50 years ago churches largely reflected the demographics of their context; today they are markedly different. Put simply, churches have not successfully retained young people as they move into adulthood.

Numbers attending Church of England services have declined at an average rate of 1% a year in recent decades. In any given week, less than 2% of the overall population attend our churches. In some areas, particularly outer estates and the inner city, this is less than 1%. The age profile of our membership is now significantly older than that of the population.

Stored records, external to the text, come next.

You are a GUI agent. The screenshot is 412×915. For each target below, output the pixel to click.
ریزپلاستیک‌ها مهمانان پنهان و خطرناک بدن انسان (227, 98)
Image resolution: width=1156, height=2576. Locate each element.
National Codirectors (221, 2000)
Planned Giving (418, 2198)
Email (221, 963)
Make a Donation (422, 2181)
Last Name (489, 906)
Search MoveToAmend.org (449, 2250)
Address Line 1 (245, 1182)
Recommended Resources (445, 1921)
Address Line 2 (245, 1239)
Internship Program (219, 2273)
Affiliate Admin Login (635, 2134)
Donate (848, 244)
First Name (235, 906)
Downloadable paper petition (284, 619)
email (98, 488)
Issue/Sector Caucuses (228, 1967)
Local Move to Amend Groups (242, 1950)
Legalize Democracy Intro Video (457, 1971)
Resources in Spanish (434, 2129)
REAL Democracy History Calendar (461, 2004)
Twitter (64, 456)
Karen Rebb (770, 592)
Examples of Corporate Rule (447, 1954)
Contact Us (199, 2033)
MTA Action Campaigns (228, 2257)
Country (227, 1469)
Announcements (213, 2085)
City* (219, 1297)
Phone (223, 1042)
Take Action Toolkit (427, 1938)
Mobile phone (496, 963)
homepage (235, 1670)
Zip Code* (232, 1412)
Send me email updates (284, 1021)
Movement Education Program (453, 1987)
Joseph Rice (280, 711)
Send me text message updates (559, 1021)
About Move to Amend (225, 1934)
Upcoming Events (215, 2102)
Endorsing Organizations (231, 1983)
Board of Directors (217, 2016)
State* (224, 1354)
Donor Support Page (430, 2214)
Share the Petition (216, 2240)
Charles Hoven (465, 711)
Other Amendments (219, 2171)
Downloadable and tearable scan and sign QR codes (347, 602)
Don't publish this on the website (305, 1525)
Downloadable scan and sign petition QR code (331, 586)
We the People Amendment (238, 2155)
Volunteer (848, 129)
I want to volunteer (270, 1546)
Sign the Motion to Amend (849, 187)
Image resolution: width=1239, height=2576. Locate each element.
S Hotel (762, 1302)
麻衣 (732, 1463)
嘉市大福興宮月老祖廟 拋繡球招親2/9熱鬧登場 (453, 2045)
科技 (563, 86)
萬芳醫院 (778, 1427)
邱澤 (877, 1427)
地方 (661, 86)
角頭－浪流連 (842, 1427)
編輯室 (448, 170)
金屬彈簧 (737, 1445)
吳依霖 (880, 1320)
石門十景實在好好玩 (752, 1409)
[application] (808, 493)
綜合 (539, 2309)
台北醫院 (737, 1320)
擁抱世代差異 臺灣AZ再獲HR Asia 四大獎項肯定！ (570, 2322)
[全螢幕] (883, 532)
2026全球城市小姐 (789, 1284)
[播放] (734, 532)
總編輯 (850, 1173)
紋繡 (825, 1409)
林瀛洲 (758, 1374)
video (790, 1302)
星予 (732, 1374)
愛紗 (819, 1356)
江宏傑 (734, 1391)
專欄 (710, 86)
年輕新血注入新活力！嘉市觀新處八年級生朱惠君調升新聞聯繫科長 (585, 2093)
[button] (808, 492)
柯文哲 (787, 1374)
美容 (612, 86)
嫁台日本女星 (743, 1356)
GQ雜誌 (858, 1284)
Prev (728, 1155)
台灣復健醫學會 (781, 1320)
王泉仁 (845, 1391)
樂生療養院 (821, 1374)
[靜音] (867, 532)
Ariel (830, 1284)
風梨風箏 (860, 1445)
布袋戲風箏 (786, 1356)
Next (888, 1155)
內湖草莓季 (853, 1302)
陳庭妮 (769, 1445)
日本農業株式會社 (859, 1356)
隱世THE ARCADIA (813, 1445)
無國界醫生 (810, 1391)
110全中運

As I said in my Synod address in December, the harsh truth is that there is a massive cultural gap between what we do in our churches and the subcultures amongst whom we dwell.

Read it all.


Posted in * Anglican - Episcopal, * Christian Life / Church Life, * Culture-Watch, * International News & Commentary, Anglican Provinces, Church of England (CoE), CoE Bishops, England / UK, Parish Ministry, Religion & Culture, Theology

3 comments on “Bishop Mike Hill–"The Church of England"… stands "at a critical moment in history"

  1. Terry Tee says:

    A sense of urgency and purpose here. Yet I found myself hesitating at this: the assumptions of Christendom must be re-imagined for a post Christian society. First of all, assumptions rather undermines our sense of having truth to share. But that may be no more than an unfortunate choice of word. The more serious question around this is one that I struggle with myself and have no clear answer:
    Do we speak to the new generation by seeking fresh ways to convey the gospel that will make sense in terms of their culture?
    Or do we accept that to be a Christian will always require, in this present age, that we are counter-cultural?
    The first choice seems to me to imply a larger, more fluid church, open to the culture around it, but thin in Christian teaching. The second choice is a smaller, more focussed discipleship, hoping to be leaven in the dough.
    Do young people want something different, something that cuts across their world? Or do they need to hear the words of faith spoken in images and ideas and words that come from within their own cultural framework?
    I struggle with this question in my own ministry, as I feel more and more the cultural gulf that separates me from young people. I do not even know what they are thinking, let alone understand it.

  2. Kendall Harmon says:

    Good comments, Terry.

    It sure was nice to read “a sense of urgency and purpose.” I confess to longing to see more of that in the C of E.

  3. Pb says:

    Christianity at its heart is counter cultural i. e. the world. It is a new kingdom. I do not see why this message would not resonate in a world that is coming apart. There are churches who teach this and they are growing. I do not believe our culture brings fulfillment. Our culture is not that different from the first century with regard to Christianity.